# Orijen - how much does your dog eat a day?



## whatdog (Dec 14, 2010)

Hi I'm looking at dog food at the moment.

For those who feed ORIJEN please could you give me the following info...

1, Roughly how many grams your dog gets fed in a day.
2, Roughly how much your dog weighs.
3, How active you dogs is or how much exercise it gets.

The last point is not so important but is useful.

I have found a guide on the internet as to how much to feed but I don't always trust the info as I always find I need to feed more of X or less of another if you get what I mean.

Thank you very much


----------



## whatdog (Dec 14, 2010)

By the way the reason I ask is because I'm trying to work out the cost


----------



## SixStar (Dec 8, 2009)

My greyhounds (25 & 27kg) eat 320g per day, slightly more than the recommend allowance I think, but they loose weight easily. They have 2 hours exercise daily


----------



## whatdog (Dec 14, 2010)

Thank you v much thats really useful 

Like to hear from others as well, any reviews of quality also welcome.

Thanks again.


----------



## 912142 (Mar 28, 2011)

whatdog said:


> Hi I'm looking at dog food at the moment.
> 
> For those who feed ORIJEN please could you give me the following info...

◆ **TASKS**
[A] From the Orijen thread, reproduce word for word everything from "1, Roughly how" down to "what I mean.".
[B] In the opening post of the Orijen thread, what pieces of information does whatdog ask Orijen feeders to give? List all of them.

◆ **INFORMATION GIVEN**
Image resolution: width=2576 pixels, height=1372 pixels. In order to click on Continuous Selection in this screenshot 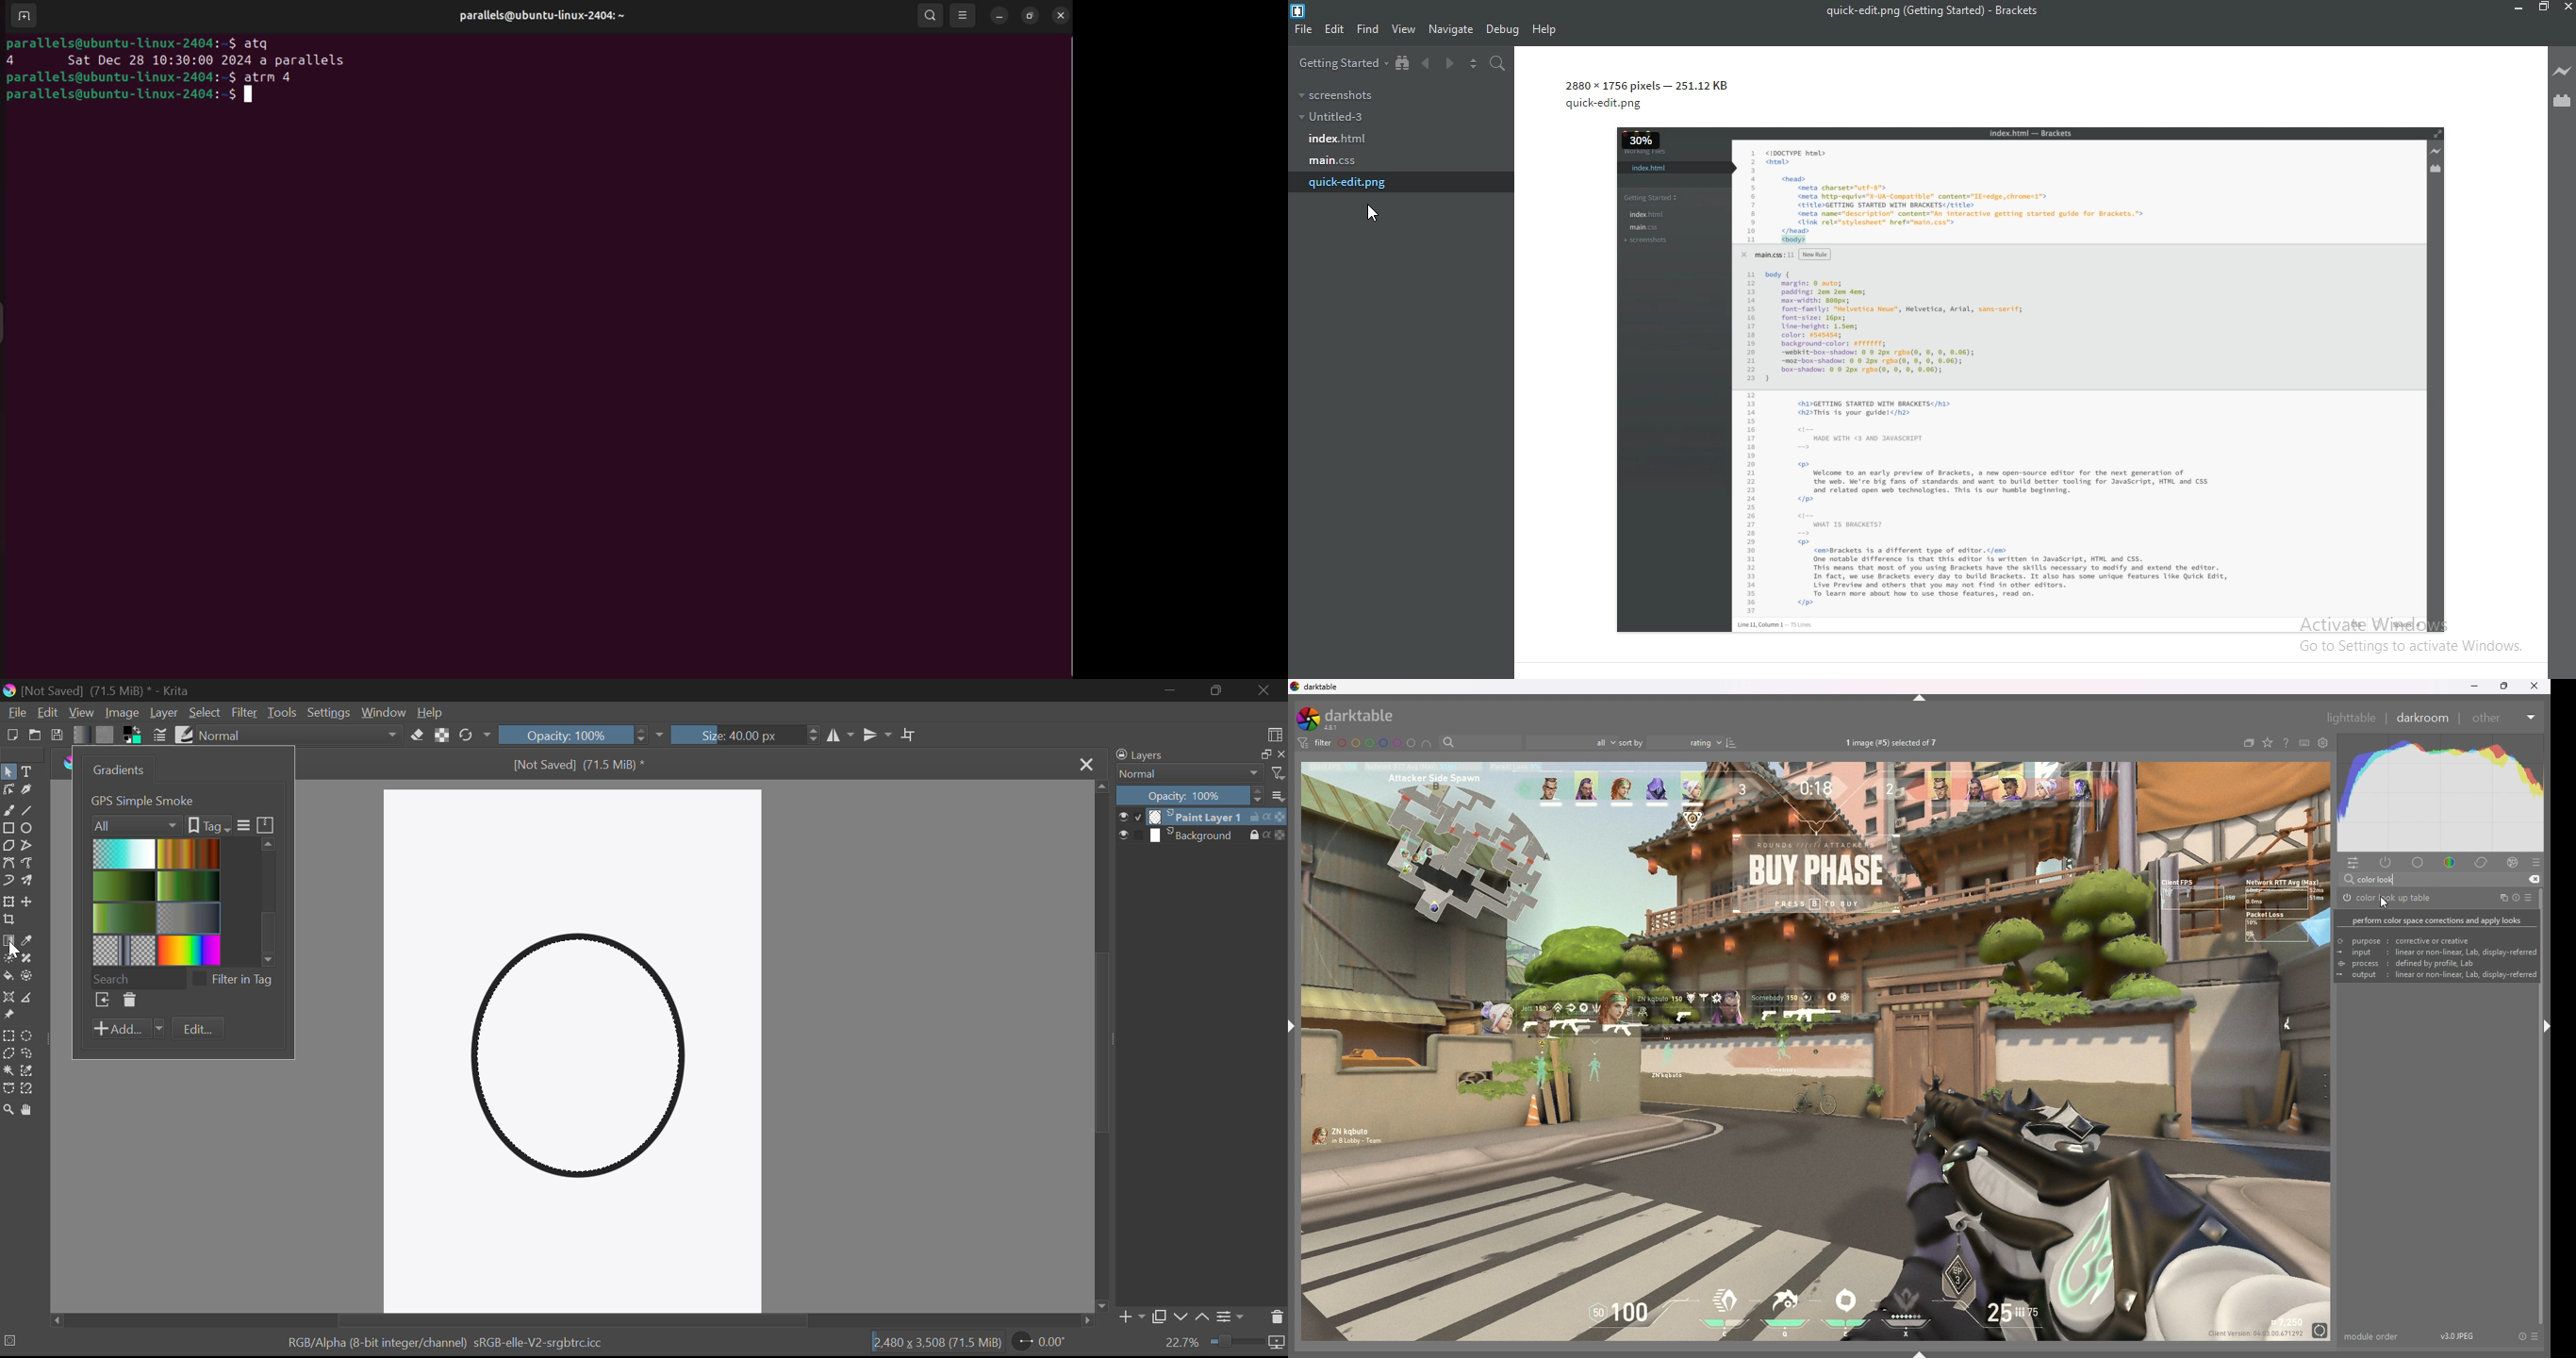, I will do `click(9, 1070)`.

---

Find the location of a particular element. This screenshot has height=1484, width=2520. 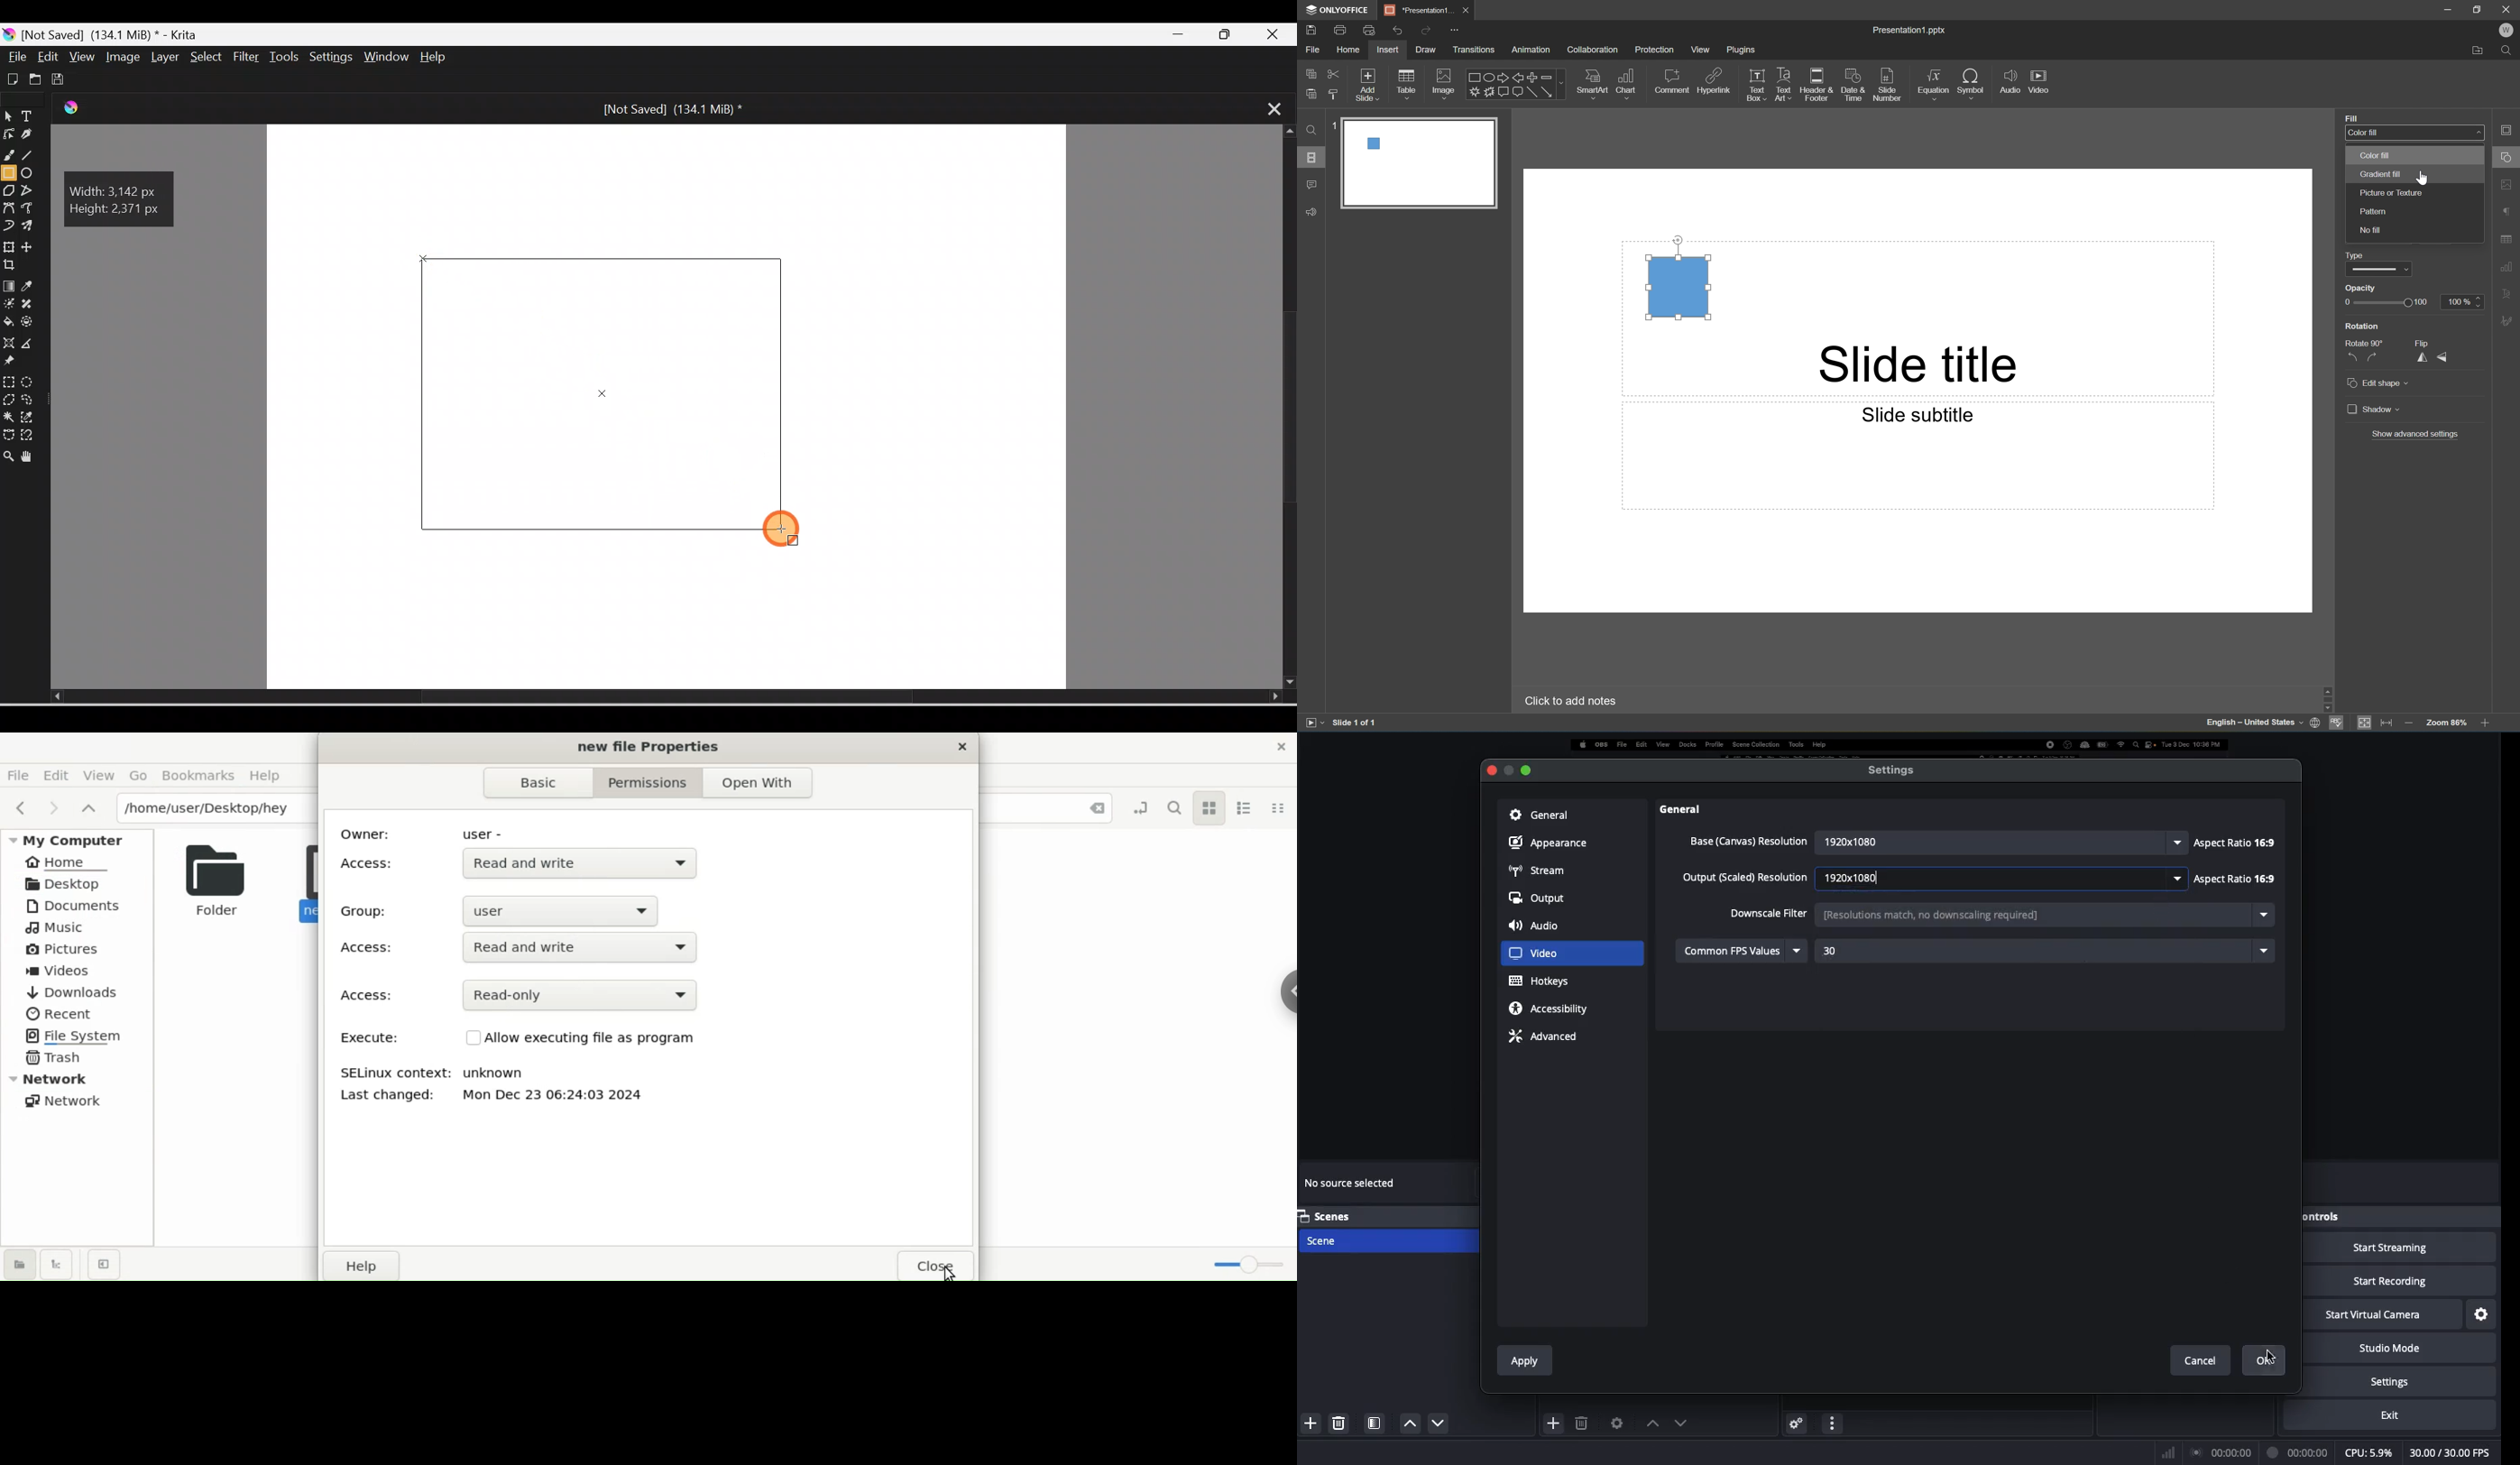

◆ **RESULTS OF THE EXERCISE**
[A]
1, Roughly how many grams your dog gets fed in a day.
2, Roughly how much your dog weighs.
3, How active you dogs is or how much exercise it gets.

The last point is not so important but is useful.

I have found a guide on the internet as to how much to feed but I don't always trust the info as I always find I need to feed more of X or less of another if you get what I mean.

[B]
1. Roughly how many grams your dog gets fed in a day.
2. Roughly how much your dog weighs.
3. How active you dogs is or how much exercise it gets.